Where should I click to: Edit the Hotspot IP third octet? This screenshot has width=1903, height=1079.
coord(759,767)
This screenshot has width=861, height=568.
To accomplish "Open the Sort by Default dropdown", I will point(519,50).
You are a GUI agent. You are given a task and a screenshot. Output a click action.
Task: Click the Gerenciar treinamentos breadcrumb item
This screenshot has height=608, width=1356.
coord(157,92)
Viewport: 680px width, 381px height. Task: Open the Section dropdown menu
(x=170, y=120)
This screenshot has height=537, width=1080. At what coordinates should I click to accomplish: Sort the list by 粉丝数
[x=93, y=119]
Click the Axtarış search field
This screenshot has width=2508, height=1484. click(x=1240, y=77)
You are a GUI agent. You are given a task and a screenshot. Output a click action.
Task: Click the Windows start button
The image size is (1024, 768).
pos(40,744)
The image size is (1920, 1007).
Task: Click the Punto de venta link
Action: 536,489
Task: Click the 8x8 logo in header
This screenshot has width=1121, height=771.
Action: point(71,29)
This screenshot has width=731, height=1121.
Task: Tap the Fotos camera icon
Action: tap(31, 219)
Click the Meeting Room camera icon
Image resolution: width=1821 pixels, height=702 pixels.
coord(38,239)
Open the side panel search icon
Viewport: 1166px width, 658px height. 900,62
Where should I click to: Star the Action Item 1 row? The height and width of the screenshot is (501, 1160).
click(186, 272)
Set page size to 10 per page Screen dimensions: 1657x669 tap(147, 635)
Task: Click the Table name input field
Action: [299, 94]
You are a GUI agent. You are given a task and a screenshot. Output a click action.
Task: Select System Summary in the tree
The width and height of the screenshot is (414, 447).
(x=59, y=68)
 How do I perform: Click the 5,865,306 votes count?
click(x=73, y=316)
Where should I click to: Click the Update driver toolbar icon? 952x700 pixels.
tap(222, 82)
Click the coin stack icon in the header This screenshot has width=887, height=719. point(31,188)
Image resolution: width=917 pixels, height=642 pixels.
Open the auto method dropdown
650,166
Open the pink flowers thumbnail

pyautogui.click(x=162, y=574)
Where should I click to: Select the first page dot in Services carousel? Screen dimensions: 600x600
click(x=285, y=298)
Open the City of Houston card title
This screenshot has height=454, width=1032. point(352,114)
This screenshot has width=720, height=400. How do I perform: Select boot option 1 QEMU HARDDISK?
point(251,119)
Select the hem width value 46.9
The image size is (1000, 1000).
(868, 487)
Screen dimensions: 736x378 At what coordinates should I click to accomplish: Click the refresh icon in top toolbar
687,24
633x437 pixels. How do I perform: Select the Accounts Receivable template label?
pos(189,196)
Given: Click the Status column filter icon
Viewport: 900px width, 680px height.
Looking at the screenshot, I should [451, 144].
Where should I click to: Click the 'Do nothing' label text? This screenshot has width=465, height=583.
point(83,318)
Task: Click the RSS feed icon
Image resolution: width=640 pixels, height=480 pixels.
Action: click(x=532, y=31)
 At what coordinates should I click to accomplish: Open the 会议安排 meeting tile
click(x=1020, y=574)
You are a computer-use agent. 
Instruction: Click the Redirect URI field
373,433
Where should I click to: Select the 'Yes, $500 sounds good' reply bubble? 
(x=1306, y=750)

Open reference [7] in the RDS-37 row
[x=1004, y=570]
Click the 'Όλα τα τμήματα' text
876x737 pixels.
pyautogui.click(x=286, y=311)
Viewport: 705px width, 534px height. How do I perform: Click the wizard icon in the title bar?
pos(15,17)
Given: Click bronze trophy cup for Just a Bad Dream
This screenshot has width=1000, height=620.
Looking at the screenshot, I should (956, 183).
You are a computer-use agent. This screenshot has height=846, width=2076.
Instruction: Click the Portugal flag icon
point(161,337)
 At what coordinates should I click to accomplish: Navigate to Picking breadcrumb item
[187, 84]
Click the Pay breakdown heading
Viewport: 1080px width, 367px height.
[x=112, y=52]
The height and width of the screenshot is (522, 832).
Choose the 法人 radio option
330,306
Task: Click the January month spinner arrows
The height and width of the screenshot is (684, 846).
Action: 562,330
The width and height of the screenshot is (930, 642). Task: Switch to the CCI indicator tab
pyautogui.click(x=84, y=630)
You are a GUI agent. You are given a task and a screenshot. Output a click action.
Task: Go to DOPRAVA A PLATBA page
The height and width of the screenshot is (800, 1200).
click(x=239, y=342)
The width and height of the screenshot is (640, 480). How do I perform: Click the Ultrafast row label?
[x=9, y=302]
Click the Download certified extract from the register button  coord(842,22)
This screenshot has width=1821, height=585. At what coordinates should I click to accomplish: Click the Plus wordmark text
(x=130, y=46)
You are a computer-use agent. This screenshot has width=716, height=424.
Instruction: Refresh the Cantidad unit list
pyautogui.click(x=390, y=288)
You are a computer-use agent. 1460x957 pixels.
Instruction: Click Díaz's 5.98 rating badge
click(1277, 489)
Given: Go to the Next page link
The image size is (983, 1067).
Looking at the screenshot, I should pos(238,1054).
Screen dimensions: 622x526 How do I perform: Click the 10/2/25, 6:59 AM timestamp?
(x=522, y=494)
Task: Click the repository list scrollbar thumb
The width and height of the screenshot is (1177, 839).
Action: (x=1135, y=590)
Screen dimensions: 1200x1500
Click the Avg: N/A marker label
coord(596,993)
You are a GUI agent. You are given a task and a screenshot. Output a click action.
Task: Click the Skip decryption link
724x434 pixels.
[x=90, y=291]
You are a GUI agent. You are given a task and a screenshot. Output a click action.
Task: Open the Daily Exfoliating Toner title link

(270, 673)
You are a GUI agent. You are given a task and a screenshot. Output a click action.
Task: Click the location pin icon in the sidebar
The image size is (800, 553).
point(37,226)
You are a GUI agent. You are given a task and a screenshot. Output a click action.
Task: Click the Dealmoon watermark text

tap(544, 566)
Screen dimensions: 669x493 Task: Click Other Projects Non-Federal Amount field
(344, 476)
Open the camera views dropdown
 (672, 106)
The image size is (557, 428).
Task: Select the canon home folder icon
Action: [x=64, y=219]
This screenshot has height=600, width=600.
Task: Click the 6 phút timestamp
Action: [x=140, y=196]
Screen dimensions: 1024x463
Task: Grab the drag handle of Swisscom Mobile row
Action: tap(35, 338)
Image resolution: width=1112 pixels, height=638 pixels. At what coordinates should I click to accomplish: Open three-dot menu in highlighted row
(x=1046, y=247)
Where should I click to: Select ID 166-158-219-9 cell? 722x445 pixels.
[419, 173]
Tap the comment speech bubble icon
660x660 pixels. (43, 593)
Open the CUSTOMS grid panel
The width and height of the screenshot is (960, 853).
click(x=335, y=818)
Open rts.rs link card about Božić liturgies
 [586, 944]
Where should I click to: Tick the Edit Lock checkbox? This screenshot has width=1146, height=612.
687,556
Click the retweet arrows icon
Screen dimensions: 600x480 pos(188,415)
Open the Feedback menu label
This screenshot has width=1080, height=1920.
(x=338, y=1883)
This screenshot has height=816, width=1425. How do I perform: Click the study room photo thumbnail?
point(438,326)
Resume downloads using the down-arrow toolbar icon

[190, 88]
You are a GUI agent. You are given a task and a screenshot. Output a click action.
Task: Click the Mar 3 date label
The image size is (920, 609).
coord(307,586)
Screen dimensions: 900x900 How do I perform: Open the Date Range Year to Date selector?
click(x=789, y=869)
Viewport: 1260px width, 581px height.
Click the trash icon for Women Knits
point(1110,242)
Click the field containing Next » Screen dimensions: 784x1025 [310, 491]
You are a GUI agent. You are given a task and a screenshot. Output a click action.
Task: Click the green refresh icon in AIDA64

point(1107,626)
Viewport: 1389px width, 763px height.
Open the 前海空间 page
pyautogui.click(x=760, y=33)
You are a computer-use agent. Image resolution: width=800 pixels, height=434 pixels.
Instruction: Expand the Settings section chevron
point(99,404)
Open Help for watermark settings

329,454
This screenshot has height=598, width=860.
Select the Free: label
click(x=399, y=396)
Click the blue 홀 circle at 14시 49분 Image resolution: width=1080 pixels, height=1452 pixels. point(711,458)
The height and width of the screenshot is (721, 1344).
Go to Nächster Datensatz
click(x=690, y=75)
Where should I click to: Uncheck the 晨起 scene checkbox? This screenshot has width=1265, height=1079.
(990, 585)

Work required
Find the word "header" in the data and show each line that holds it.

Final answer
Task: Click the 8x8 logo in header
Click the coin stack icon in the header This screenshot has width=887, height=719. point(31,188)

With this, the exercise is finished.